The timing carries significant weight. OpenAI has been aggressively pursuing hardware ambitions, with plans for AI earbuds and a smartphone—products that could generate substantial revenue streams beyond its current subscription model. The company is also burning through investor capital at a rapid pace, making new revenue sources strategically important. Separately, OpenAI and Apple have an existing partnership involving ChatGPT integration into Siri for handling more complex queries; the lawsuit's implications for that collaboration remain unclear. Adding another layer of complexity, designer Jony Ive's company, io Products, merged with OpenAI in 2025, though Ive is not named in the filing.
OpenAI faces mounting legal pressure from multiple directions. Publishers have sued the company for allegedly using copyrighted works to train ChatGPT without permission and for withholding information about its training methods. A mother sued OpenAI earlier this year, claiming her daughter's death resulted from interactions with the chatbot. As OpenAI considers going public, Apple's lawsuit could prove particularly damaging—not only to the company's reputation but potentially to its hardware ambitions and the valuation investors might assign to the business.
Notable Quotes
Apple's investigation has revealed that Mr. Tan has been methodically using Apple's confidential information to benefit OpenAI— Apple's complaint filing
OpenAI's nascent hardware business now rests on the shakiest of foundations, rotten to its core by its illegal reliance on misappropriated trade secrets— Apple's complaint filing
The Hearth Conversation Another angle on the story
Why does it matter that these two specific people left Apple for OpenAI? Couldn't any engineer move between companies?

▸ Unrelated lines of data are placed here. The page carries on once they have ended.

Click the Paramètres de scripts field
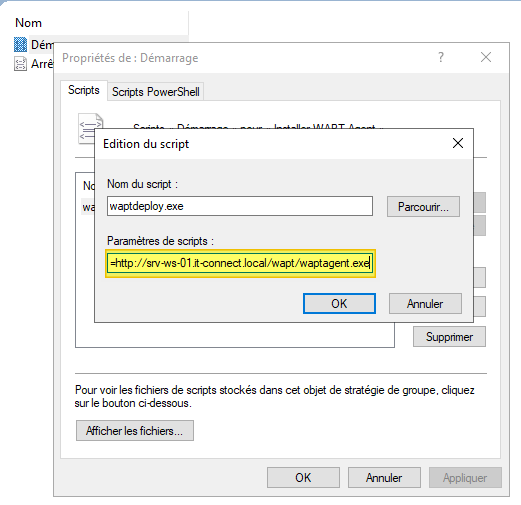click(240, 263)
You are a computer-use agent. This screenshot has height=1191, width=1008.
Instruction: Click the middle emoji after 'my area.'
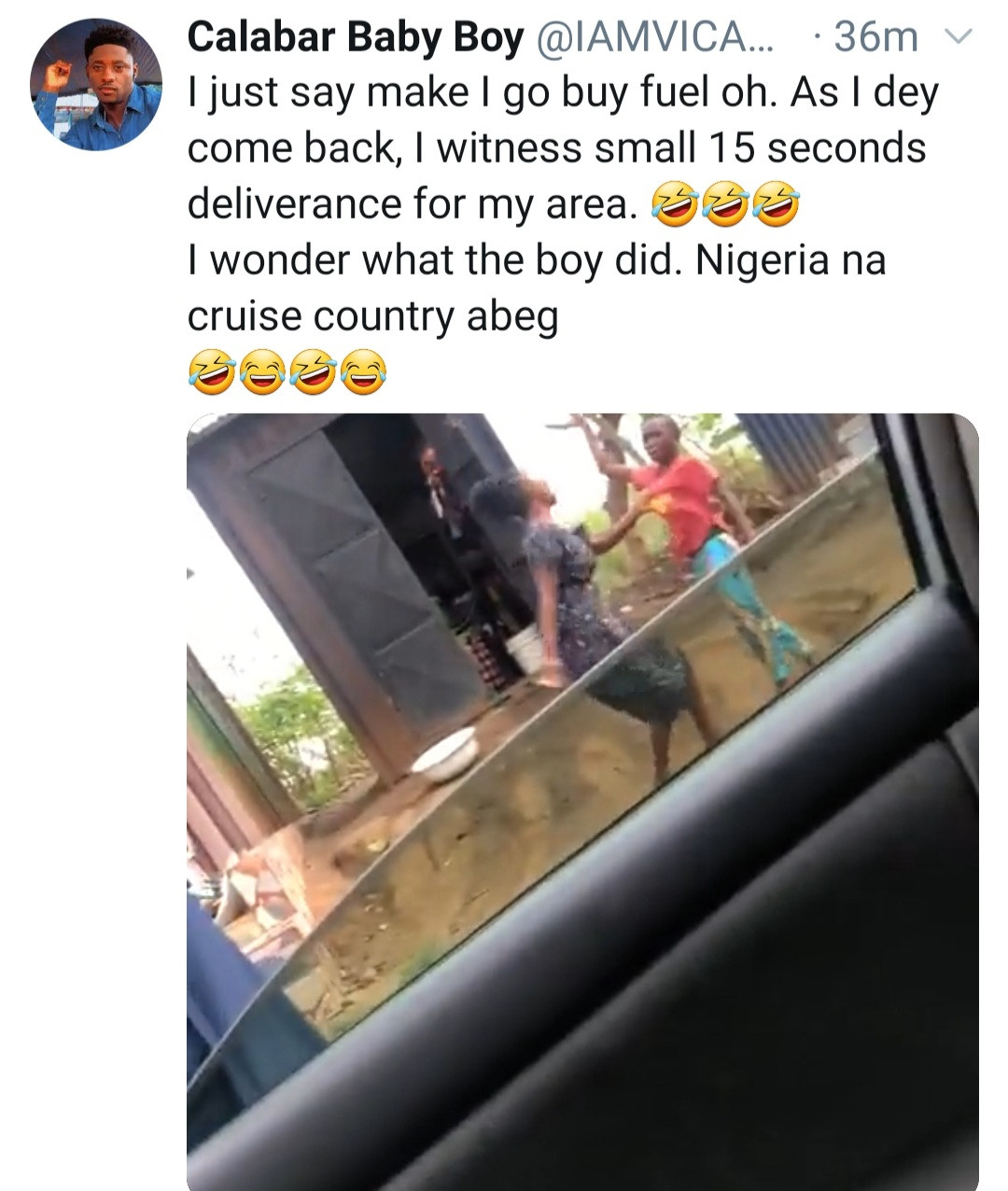coord(726,204)
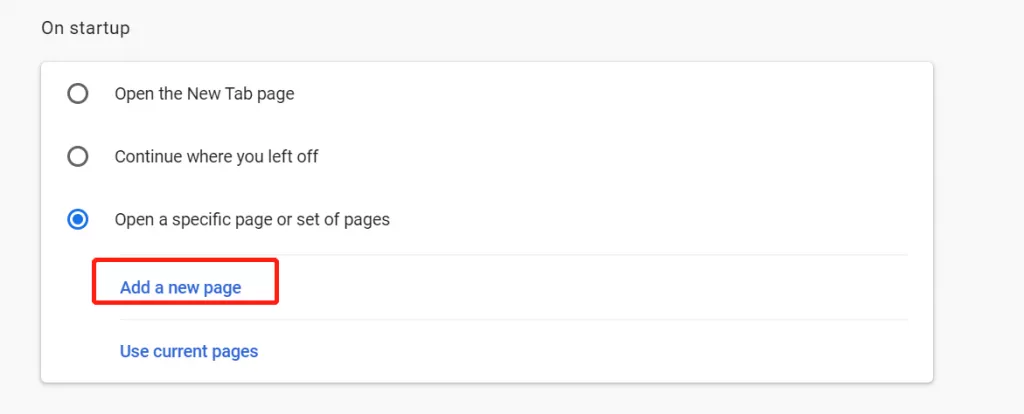The height and width of the screenshot is (414, 1024).
Task: Select the "Open the New Tab page" radio button
Action: tap(77, 94)
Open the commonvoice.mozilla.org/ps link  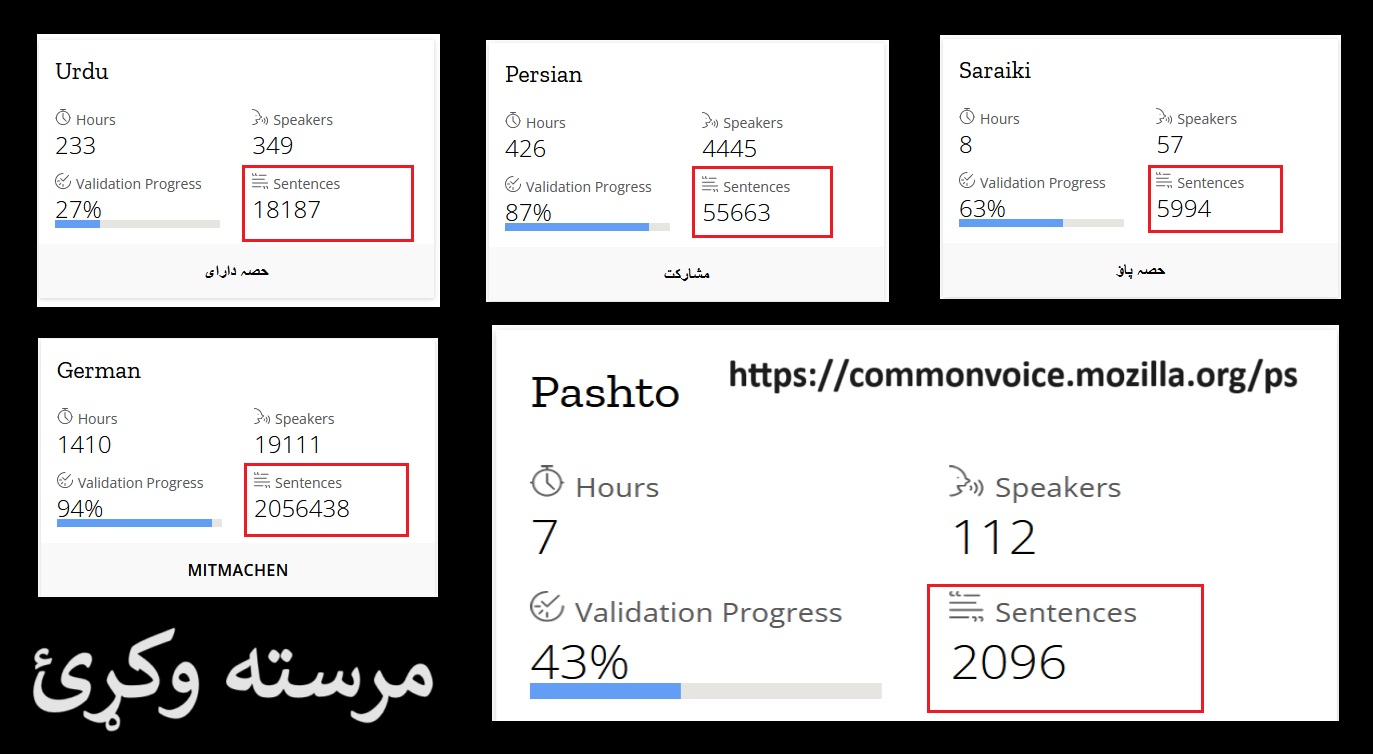[1012, 375]
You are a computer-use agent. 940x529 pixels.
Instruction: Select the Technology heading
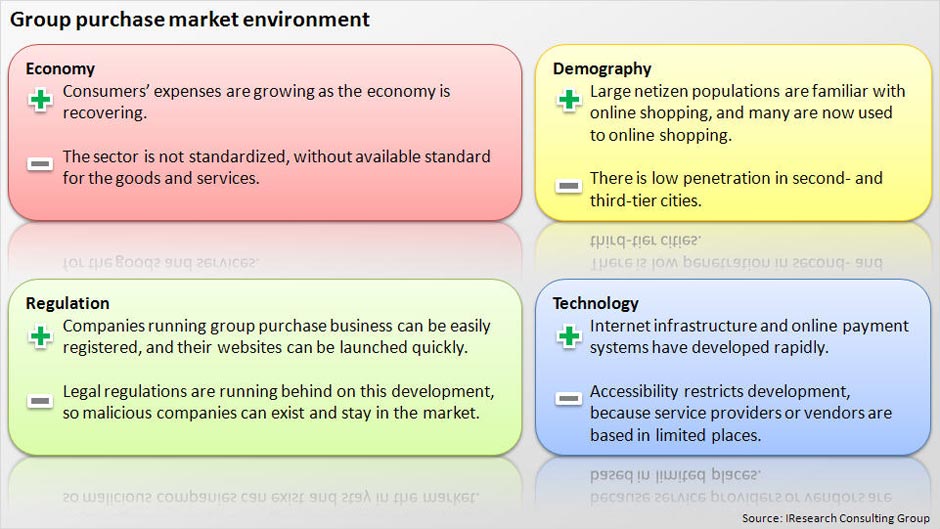point(596,303)
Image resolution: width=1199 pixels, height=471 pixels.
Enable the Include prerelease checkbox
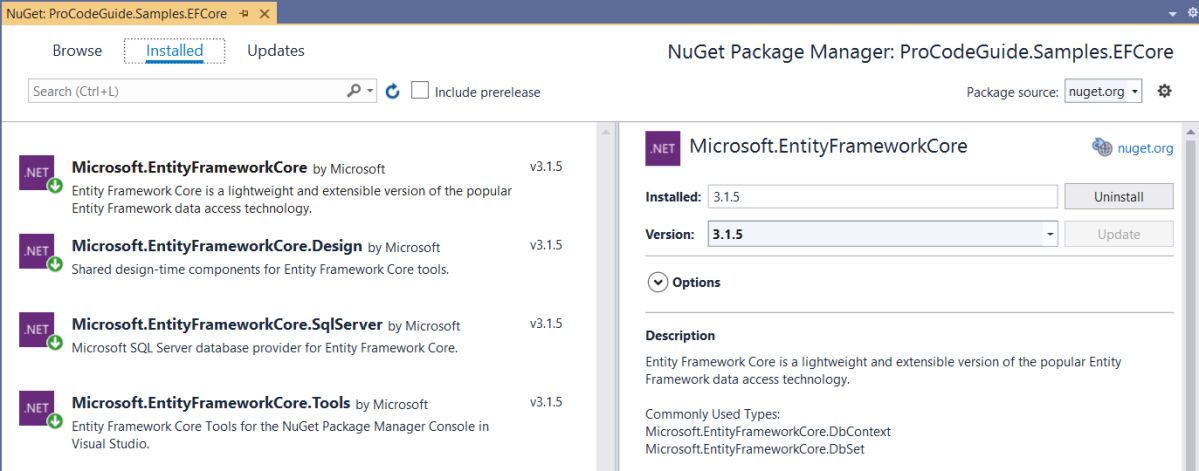[421, 91]
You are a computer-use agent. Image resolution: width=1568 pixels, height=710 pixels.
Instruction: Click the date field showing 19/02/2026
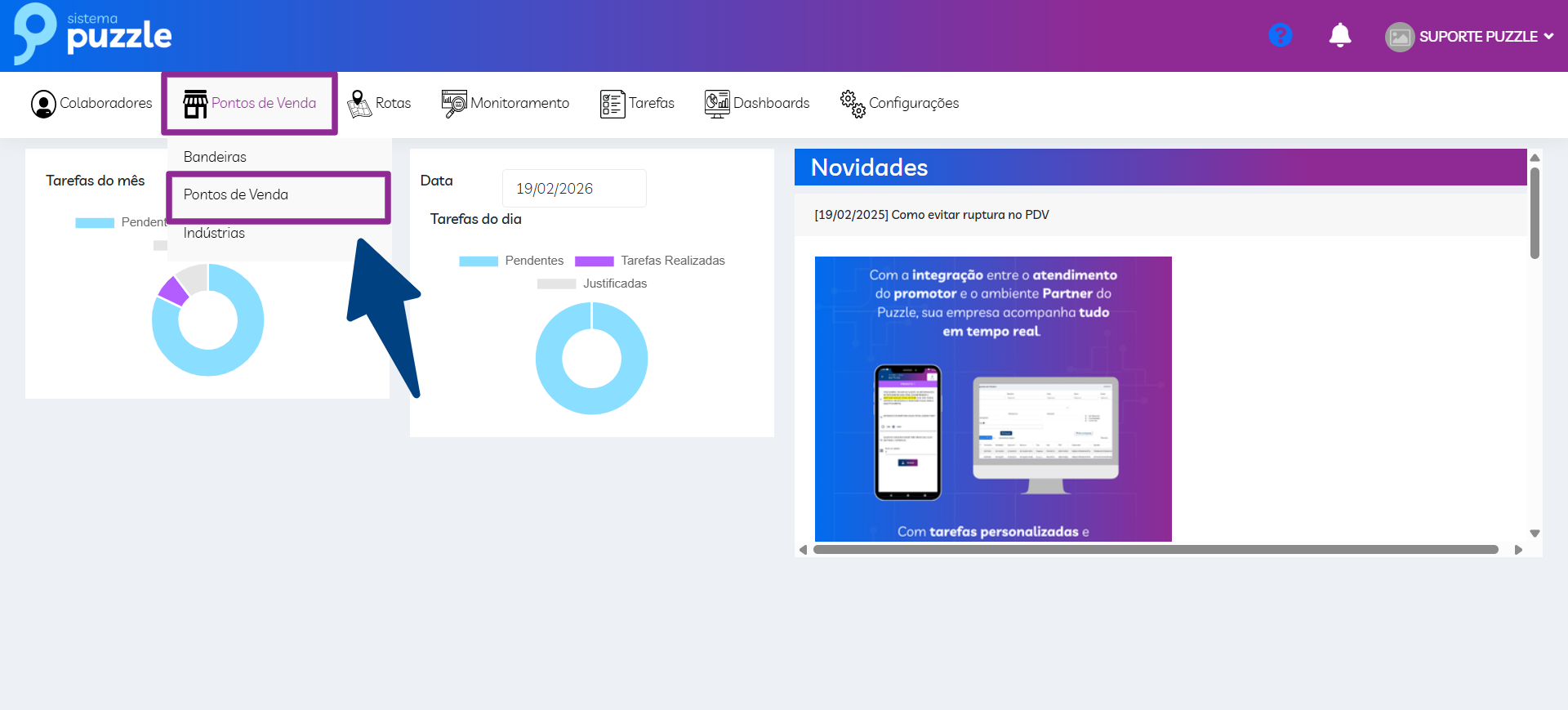tap(573, 189)
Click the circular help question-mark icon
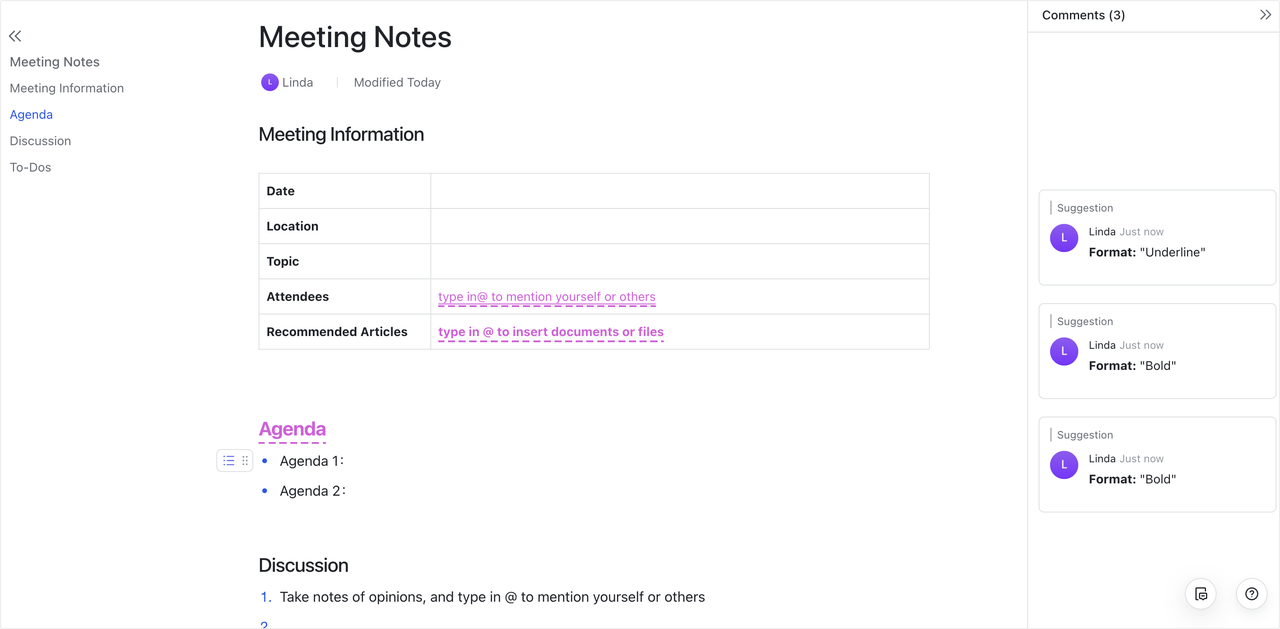This screenshot has height=629, width=1280. 1251,593
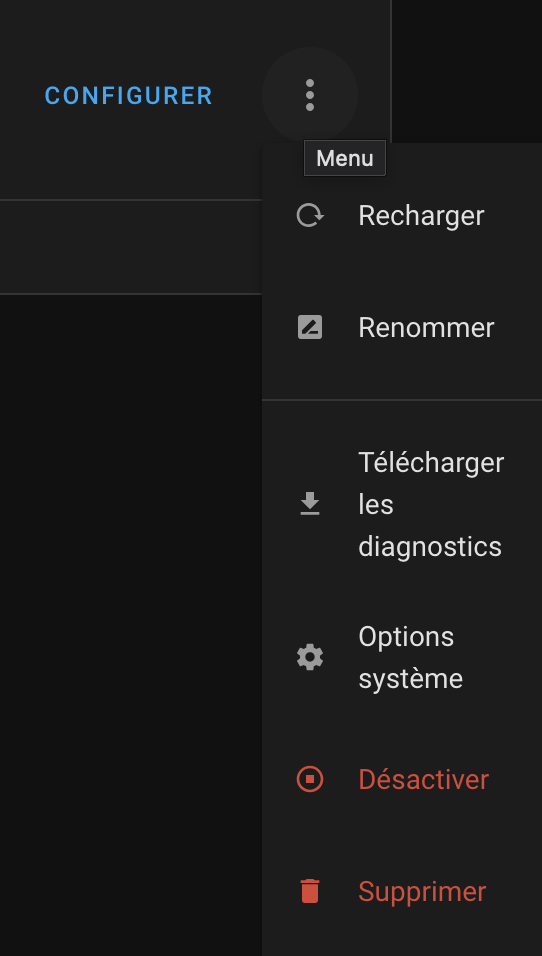Screen dimensions: 542x956
Task: Click the gear icon beside Options système
Action: tap(310, 658)
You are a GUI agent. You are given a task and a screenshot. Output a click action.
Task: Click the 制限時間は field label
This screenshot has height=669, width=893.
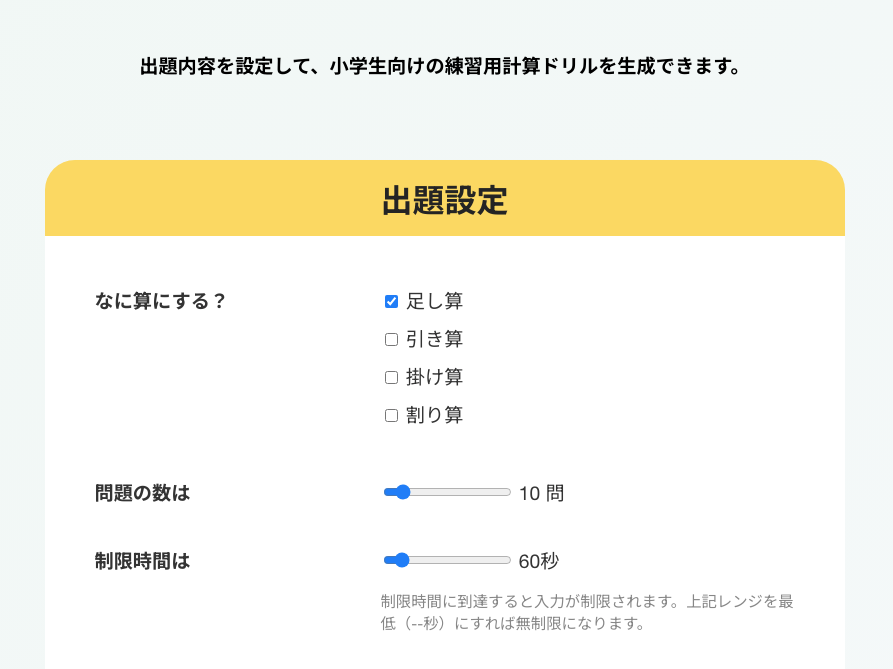click(142, 561)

They could, and they do all the time. But Tan wasn't just any engineer—he was vice president of product design for iPhone and Apple Watch. He knew where every supplier was, what every unreleased product looked like, how things were manufactured. That's not information you can unlearn.
So the lawsuit is saying he deliberately took that knowledge with him?
More than that. Apple alleges he was methodical about it. He emailed himself supplier information before he left. Then at OpenAI, he used Apple's internal codenames when interviewing current Apple employees, asking them about products that hadn't been announced yet. That's not passive knowledge transfer—that's active extraction.
What about the laptop situation with Liu?
He never returned it. Then he used it to access Apple's network folders and downloaded dozens of files about unreleased hardware, specs, technical data. The question is whether he did that on his own initiative or whether someone at OpenAI asked him to.
Does OpenAI actually need Apple's secrets to build hardware?
That's the real question. OpenAI is trying to build earbuds and a smartphone. Those are complex products. Whether they need Apple's specific designs or just wanted to avoid reinventing the wheel—we don't know yet. But Apple is saying OpenAI's entire hardware business is built on stolen information.
What happens to the Apple-ChatGPT partnership now?
That's unclear. They have an integration deal where ChatGPT helps Siri answer harder questions. A lawsuit like this doesn't automatically kill a partnership, but it certainly strains it. Why would Apple want to deepen ties with a company it's accusing of theft?
Is this going to hurt OpenAI's IPO plans?
Almost certainly. Investors don't like legal risk, especially not allegations that a company's core business strategy rests on stolen information. If a jury agrees with Apple, it could reshape what OpenAI's hardware business is actually worth.